··· Text excerpt
After a suicide, each person will experience grief in their own way and at their own pace. There isn’t a normal or right way to grieve, but there are some common thoughts and feelings that people have as they try to make sense of a loss.
You may experience grief through feelings of sorrow, guilt, or numbness and not know what to do. You may feel tired, weak, get headaches, or have changes in your sleep or appetite. You may also have trouble concentrating or have racing thoughts, feel distracted, or forget things. Going through grief can also be a time where you explore your spirituality through questioning and searching for meaning.
Grief doesn’t have a timeframe. Losing someone by suicide is often painful and unexpected. You may feel shock, denial, guilt, anger, shame, confusion, loneliness, and sorrow. Some days will be better than others and it’s common to have setbacks as you work through your grief.
When you have lost someone by suicide, you may feel numb and in shock for the first few weeks or longer. These feelings help protect you from the pain of what has happened. Over time, your thoughts and feelings will change as you go through your grief. Some days you will feel a lot of pain but as time passes, you will feel less pain. This pain will always be with you but you will get to a point where it no longer gets in your way.
······
··· Stored data
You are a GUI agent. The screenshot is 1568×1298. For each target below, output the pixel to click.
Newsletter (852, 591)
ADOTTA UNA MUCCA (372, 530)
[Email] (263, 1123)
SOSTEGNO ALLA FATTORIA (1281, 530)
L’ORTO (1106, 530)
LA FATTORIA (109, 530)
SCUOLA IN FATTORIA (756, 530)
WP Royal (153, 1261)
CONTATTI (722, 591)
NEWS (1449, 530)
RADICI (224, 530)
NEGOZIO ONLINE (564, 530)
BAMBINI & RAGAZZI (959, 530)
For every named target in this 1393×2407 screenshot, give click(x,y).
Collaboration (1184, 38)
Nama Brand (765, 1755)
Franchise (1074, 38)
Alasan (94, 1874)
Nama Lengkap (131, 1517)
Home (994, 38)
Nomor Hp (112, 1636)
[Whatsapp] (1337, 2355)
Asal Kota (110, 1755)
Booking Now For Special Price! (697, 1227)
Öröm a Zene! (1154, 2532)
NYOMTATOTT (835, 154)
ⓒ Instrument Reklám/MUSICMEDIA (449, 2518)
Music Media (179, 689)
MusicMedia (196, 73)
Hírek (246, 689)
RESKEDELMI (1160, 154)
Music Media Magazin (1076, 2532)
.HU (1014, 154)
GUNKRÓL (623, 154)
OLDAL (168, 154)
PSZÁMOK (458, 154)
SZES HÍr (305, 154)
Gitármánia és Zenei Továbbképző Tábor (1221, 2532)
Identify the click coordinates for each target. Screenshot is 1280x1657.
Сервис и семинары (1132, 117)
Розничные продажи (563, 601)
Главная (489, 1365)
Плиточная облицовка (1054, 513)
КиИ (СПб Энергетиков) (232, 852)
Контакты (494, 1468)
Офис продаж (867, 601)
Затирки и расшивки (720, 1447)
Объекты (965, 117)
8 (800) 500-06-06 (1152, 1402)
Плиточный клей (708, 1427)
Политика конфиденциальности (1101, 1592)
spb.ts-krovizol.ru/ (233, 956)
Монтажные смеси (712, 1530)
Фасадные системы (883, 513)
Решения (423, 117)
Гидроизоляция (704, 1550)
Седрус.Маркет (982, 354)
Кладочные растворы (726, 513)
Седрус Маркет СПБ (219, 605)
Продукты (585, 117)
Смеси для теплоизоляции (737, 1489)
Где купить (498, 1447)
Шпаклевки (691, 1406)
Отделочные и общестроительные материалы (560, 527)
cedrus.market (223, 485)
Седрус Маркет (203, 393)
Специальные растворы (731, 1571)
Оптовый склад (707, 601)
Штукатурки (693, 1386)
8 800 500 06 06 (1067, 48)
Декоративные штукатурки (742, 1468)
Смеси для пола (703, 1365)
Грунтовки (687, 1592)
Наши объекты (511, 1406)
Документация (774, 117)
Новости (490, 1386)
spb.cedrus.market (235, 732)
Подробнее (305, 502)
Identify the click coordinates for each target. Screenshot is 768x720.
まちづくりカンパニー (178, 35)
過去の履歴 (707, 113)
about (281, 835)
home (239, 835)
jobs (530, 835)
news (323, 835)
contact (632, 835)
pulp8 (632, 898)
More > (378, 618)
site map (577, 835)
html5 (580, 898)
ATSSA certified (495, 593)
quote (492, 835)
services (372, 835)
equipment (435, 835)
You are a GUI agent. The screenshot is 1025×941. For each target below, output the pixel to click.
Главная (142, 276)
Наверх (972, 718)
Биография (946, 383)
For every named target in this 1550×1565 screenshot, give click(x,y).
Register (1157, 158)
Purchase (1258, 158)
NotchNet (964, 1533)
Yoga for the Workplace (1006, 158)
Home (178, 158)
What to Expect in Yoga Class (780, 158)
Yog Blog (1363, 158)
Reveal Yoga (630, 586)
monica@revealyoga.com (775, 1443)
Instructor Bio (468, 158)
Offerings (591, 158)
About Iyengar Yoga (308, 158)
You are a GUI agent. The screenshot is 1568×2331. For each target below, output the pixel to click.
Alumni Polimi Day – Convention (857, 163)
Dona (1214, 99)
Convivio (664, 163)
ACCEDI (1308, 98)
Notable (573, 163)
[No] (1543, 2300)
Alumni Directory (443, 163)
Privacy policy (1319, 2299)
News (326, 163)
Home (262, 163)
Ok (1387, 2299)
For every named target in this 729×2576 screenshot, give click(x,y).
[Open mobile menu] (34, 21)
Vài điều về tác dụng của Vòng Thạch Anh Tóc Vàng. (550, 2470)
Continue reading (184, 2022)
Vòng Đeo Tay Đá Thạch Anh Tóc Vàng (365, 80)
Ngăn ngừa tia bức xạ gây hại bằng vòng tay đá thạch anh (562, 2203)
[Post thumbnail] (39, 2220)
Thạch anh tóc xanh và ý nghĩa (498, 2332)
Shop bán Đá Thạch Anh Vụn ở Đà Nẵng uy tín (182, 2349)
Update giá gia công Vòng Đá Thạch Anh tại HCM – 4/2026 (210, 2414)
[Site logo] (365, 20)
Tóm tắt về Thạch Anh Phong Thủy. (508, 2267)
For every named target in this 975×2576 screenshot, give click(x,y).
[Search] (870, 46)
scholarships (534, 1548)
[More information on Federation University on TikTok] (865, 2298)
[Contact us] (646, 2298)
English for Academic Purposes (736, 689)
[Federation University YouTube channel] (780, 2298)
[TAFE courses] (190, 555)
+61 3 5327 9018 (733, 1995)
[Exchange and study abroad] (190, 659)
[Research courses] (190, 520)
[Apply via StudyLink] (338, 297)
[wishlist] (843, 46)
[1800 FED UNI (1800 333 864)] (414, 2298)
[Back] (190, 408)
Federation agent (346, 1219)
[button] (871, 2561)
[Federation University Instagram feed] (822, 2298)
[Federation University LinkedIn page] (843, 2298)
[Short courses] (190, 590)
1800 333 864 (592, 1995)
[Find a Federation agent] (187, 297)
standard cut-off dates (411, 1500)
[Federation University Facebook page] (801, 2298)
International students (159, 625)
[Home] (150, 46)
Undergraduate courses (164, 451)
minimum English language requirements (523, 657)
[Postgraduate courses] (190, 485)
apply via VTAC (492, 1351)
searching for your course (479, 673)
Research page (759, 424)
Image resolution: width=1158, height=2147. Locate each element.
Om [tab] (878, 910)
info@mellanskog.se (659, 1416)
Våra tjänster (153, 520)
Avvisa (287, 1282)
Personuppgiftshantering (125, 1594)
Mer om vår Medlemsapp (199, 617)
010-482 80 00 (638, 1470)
······
● **Your goal**:
Continue the text on grief after a suicide, starting after its final sentence.

● **Output**:
Grief is harder to deal with when a death is sudden and you don’t have a chance to say goodbye. You will likely want to try to find out why this happened. This is a painful but part of working through your grief.
You may never know “why.” Survivors of suicide often try to find one event, such as a relationship breakup, for the cause of the suicide. But in most cases, a person was in a lot of emotional pain for a long time. It’s okay to struggle with why it happened until you no longer need to know why or can accept the facts that may give you some of the answers.
As you work through your grief, you’ll slowly learn to be okay with not having the answers to all of your questions.
After several months, you may find that you feel more pain and emptiness when the tasks of planning a funeral and dealing with finances and legal matters are done. Friends and family may offer their sympathy less and people aren’t asking how you’re doing as often. Be ready for this to happen and get help when you need it.
You will have good days and bad days. At times, you may feel grief in sudden and unexpected ways. There may be times when coping with the loss is harder, such as on the anniversary of the death, birthdays, and holidays. You may also have stronger feelings of grief in the weeks leading up to these days.
Grief takes energy. Forgive and be kind to yourself when you can’t do the things you think you should do. In the beginning, you may use all your energy just to get through the day, especially if you have to care for others, deal with other issues in your life, or make arrangements after the death.
Tips for looking after yourself
This page is developed from the Hope and Healing: a Practical Guide for Survivors of Suicide booklet.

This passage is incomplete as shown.